Posted by on May 13, 2012

I now understand why Dorette has described her trek with the Eastern African mountain Gorillas, five years ago, as the most amasing experience in her life. My dream to share time amongst these loving and undeniably human-like creatures started ten years ago during my first stay in Uganda. Back then my savings from working at a hotel in South Africa were simply not adequate to track the gorillas.

This week however I was given the opportunity to both raft the River Nile at its origin and be stunned with the beauty of the mountain gorillas. The Habinyanya Group we trekked turned out to be a few hundred meters away from a middle-of-nowhere farming village, enjoying the fruits of the banana trees deep in the valley but still earshot away from the village above.

As Dorette sat in my lap for the last few minutes of the hour we had with them, we comfortably admired this group feeding and moving around us in an almost enclosed circle. I instinctively embraced her with a long, warm and appreciating hug, my arms around her as the sun shone on our faces and reflecting from the black furs of our ancestral family.

On the reflection of the experience the most imprinting and moving moment was when one of the mothers took her nine month old infant out of the tree and placed the baby on her chest as she laid flat on her back, embracing her arms lovingly and protectively around him.
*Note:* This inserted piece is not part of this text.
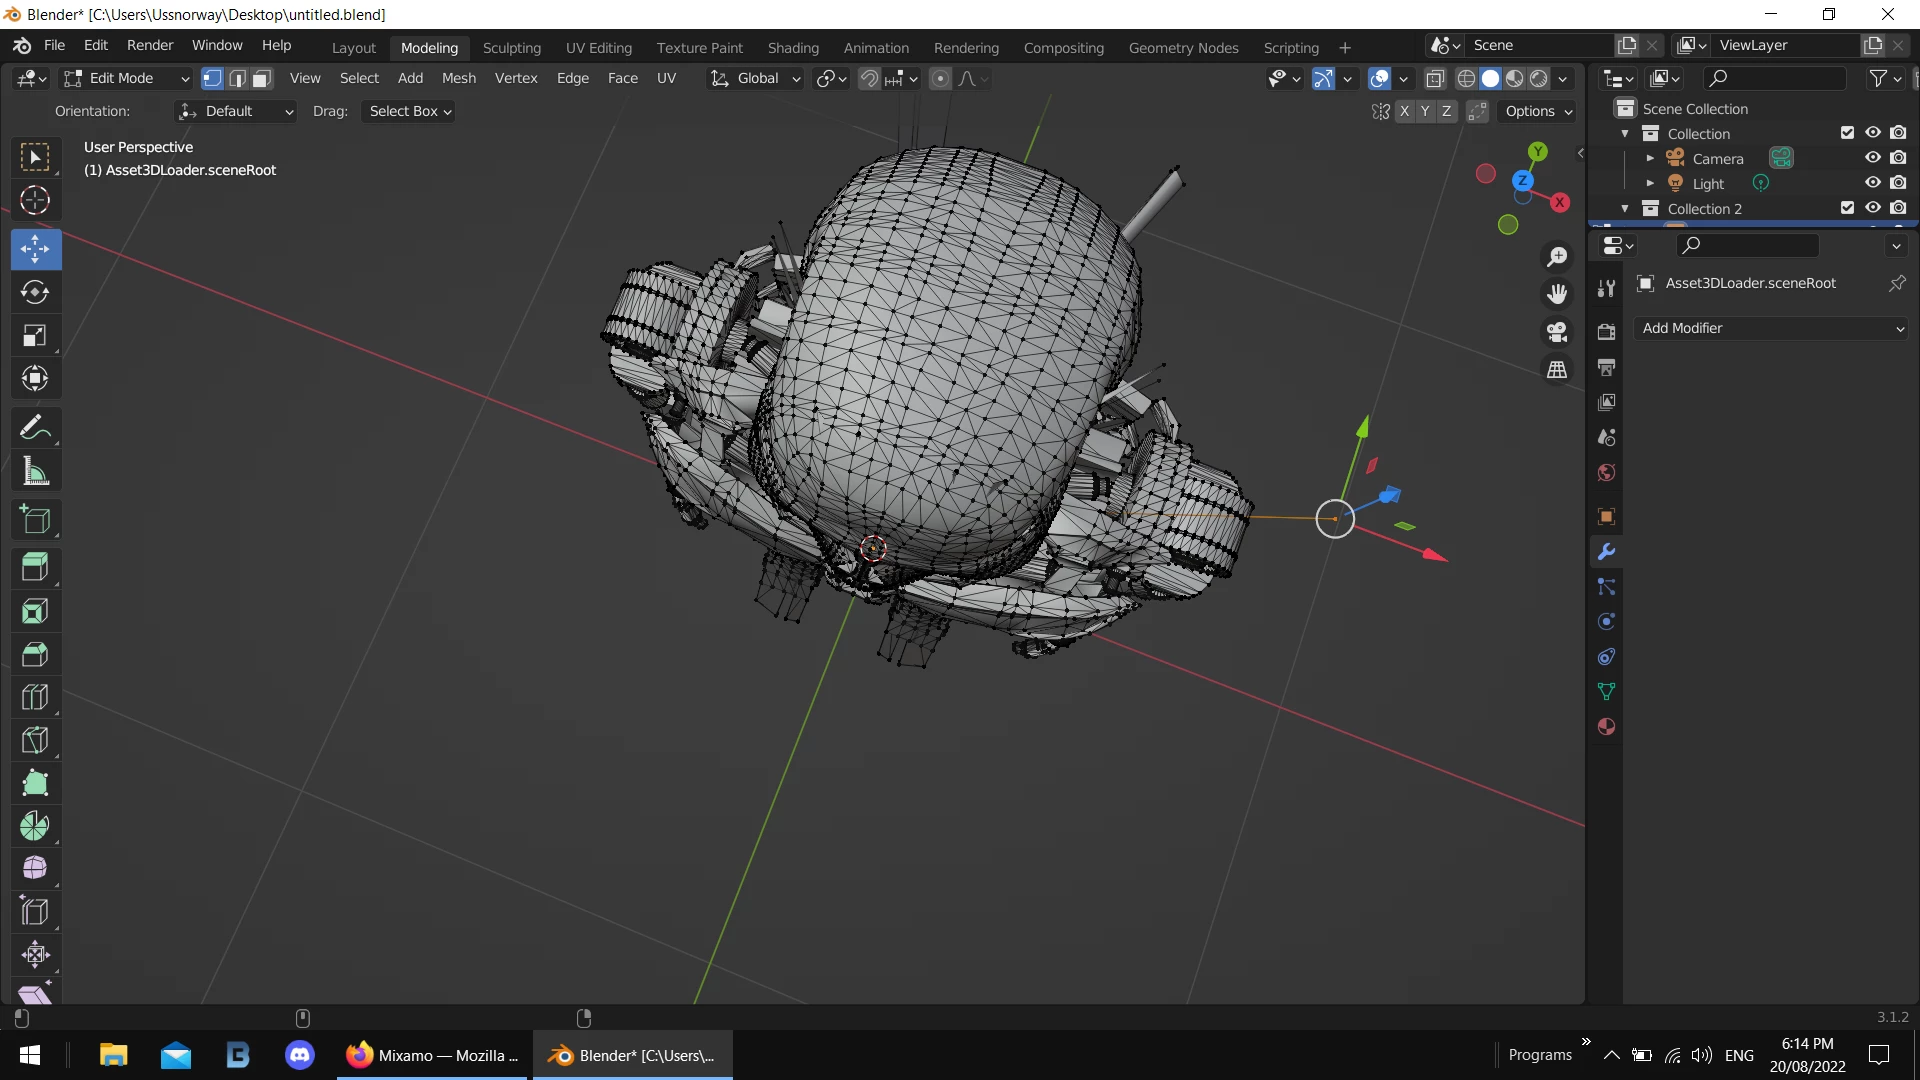1920x1080 pixels.
Task: Click red X axis gizmo ball
Action: [x=1559, y=202]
We were informed that it was a male baby since only the male infants exercise their acrobatic movements at this age. The moment instantly triggered the memory of an old photo of my father laying on the carpet of our old house in a similar position, embracing my sister, Heidi, in his arms.

The admiration for the mother-baby relationship extended to the silverback leader who immediately installed respect and submissive feelings in me. The reason for this extension is due to another small baby enjoying the food a meter away from him, territory no other larger gorilla would easily dare to share. The silverback, Rwansigazi, enjoys and enforces his freedom to enjoy both food preferences and copulation with the four adult females in his group. Younger adult males obviously tests his territory on both fronts time to time, and with the females even succeeds sometimes when the big boss is away. Once again, behaviour that strangely feels known, somewhere tuck away and reverbing in our own human instinct.

For the rest of the day as we trekked back and drove to our campsite, many of my actions and feelings felt as if I could relate them to what I observed in this hour with the contemplative mountain gorillas in the Bwindi Impenetrable Forest. True or not, created in my own mind or not, the feeling that they seem far-far away family is undeniable, just as much as the curiosity that brews in me, wondering what is going on in their minds.

I will always remember the curious eyes of those baby gorillas on us, the embrace between me and my wife between these undeniably wild, yet relaxed, creatures with so many familiarities and the warm embrace from my father, mother and siblings.

The power of family, now and possibly millions of years ago.